§ **Task instructions**:
Across the records below, how many lines include the word "dimensions"? State only the number.

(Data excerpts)
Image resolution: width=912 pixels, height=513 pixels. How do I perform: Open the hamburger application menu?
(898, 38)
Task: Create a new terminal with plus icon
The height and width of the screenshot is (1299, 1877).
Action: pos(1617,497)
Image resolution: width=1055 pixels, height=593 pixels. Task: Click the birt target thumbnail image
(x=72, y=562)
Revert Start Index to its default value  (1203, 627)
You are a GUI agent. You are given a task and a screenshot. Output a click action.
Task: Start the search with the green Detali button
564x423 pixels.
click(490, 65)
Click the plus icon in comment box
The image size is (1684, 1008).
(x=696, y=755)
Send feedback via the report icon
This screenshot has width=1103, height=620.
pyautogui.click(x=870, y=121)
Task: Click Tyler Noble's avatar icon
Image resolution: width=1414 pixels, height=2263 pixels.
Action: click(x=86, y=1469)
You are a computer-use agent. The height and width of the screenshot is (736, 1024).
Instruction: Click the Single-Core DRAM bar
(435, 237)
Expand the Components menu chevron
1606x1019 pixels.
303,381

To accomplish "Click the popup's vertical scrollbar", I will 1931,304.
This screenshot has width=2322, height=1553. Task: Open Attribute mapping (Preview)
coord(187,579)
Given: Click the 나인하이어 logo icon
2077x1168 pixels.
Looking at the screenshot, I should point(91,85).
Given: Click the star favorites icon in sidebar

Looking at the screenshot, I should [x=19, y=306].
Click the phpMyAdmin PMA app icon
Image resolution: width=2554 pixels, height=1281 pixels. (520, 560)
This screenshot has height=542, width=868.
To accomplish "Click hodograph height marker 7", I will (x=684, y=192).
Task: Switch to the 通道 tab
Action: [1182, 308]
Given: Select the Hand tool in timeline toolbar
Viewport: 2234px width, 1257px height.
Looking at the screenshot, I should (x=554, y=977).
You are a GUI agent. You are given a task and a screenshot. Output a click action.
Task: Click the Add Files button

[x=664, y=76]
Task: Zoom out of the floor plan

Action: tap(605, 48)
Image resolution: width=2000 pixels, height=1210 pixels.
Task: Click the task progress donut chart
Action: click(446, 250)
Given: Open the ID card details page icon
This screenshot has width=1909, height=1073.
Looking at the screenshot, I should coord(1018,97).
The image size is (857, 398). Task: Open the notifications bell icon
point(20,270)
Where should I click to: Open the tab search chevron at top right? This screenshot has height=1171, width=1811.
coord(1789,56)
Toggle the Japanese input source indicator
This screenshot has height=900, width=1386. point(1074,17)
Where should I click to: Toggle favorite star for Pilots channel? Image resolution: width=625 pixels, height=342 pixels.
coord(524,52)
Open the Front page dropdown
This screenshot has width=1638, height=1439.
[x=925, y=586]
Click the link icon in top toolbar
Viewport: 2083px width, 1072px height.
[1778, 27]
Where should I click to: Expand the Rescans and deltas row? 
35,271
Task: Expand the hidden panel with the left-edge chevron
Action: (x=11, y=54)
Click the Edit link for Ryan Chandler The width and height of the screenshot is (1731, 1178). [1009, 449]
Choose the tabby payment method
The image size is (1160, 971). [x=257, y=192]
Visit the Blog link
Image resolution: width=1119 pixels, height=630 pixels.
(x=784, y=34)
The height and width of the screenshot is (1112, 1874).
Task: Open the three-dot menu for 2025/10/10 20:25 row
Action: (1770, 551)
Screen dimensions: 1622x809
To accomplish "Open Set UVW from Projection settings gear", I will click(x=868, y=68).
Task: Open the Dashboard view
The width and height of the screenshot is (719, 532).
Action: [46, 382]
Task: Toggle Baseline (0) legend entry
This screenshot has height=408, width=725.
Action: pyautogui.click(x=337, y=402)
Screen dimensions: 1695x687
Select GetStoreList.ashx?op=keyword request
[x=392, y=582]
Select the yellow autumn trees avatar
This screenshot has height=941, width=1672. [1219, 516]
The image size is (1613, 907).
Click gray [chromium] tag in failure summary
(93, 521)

§ **Result of the exercise**:
2